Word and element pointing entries
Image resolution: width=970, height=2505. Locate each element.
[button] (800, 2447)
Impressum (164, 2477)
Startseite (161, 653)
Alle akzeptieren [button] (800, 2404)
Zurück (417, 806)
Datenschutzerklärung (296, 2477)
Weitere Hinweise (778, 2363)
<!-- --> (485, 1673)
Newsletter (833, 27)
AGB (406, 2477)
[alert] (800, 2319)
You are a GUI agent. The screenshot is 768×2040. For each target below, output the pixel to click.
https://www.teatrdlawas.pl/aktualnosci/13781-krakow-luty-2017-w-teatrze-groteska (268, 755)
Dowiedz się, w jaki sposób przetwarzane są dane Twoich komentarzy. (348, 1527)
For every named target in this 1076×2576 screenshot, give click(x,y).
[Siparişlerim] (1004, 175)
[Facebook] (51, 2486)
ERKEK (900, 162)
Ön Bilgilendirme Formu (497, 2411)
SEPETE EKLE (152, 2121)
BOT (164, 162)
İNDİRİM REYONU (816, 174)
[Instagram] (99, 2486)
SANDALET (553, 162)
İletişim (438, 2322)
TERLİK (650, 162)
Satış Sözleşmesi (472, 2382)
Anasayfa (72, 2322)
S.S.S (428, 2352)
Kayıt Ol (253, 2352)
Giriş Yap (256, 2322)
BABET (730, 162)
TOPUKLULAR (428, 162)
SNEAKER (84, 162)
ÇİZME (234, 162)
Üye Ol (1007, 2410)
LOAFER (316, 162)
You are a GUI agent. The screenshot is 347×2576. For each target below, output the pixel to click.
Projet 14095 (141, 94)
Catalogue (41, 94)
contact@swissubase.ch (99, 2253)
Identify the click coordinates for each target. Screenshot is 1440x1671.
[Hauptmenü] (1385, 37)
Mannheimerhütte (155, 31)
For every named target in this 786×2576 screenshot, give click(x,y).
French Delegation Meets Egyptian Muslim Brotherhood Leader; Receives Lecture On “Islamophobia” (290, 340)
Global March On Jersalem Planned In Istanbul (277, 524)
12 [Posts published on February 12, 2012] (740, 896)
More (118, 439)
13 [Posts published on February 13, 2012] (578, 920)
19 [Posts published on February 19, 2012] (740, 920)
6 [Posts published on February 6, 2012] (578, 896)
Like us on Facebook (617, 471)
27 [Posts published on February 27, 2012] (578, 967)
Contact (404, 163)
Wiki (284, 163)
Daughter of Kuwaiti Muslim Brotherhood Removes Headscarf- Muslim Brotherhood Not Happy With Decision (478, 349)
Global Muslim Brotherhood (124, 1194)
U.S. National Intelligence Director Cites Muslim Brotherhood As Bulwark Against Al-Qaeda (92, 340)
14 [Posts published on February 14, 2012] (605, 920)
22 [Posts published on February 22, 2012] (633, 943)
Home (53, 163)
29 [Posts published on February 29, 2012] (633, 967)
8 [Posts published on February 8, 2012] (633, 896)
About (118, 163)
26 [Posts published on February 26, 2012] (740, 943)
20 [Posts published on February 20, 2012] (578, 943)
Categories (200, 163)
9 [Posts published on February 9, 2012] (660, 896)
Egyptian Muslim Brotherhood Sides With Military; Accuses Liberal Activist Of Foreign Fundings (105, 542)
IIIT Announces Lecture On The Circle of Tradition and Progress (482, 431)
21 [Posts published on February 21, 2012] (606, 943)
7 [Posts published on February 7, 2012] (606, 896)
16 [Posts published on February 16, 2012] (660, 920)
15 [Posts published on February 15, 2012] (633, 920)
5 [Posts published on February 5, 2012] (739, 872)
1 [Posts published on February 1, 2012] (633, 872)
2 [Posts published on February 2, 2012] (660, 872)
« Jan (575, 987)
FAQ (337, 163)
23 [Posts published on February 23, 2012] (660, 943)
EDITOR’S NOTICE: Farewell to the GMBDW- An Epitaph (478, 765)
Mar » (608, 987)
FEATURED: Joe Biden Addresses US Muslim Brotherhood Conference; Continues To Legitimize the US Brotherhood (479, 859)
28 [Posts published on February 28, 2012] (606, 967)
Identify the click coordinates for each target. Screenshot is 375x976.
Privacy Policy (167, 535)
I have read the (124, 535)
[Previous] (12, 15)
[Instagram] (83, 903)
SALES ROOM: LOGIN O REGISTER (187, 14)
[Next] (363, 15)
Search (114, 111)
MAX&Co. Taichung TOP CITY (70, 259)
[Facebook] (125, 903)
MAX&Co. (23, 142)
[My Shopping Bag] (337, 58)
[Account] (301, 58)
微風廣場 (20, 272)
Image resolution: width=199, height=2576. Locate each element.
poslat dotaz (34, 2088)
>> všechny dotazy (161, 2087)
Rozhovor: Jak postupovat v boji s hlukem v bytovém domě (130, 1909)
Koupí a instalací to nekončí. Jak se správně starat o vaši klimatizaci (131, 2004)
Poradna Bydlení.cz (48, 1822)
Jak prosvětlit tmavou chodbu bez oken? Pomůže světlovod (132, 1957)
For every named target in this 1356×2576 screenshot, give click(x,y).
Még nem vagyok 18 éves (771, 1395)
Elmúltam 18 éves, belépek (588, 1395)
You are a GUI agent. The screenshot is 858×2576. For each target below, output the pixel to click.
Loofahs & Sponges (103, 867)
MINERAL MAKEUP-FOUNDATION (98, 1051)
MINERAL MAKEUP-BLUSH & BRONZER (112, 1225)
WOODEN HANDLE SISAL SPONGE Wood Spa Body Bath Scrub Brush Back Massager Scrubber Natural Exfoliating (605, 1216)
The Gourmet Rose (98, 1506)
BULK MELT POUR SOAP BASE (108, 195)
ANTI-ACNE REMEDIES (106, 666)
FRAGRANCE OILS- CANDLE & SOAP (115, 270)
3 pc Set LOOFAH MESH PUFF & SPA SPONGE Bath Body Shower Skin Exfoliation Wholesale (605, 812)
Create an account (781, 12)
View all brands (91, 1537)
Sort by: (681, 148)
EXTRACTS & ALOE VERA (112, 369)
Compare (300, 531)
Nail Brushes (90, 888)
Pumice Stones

Short exercise
Copy out the material from the line with "[Account] (301, 58)" to the line with "Loofahs & Sponges (103, 867)", both ends included, keeping the requests as they are. Multiply every answer coordinate by 2.35 and round it to a whole number, with halves rounding up.

The reply
[Account] (707, 136)
微風廣場 (47, 639)
Image resolution: width=199, height=2576. Locate each element.
poslat dotaz (80, 4907)
>> všechny dotazy (378, 4904)
Rozhovor: Jak postupovat v boji s hlukem v bytovém domě (306, 4486)
Koupí a instalací to nekončí. Jak se správně starat o vaši klimatizaci (308, 4709)
Poradna Bydlení.cz (113, 4282)
Jak prosvětlit tmavou chodbu bez oken? Pomůže světlovod (310, 4599)
For every named target in this 1356×2576 screenshot, give click(x,y).
Még nem vagyok 18 éves (1812, 3278)
Elmúltam 18 éves, belépek (1382, 3278)
You are a GUI agent. The screenshot is 858×2576. For each target below, output the pixel to click.
Loofahs & Sponges (242, 2037)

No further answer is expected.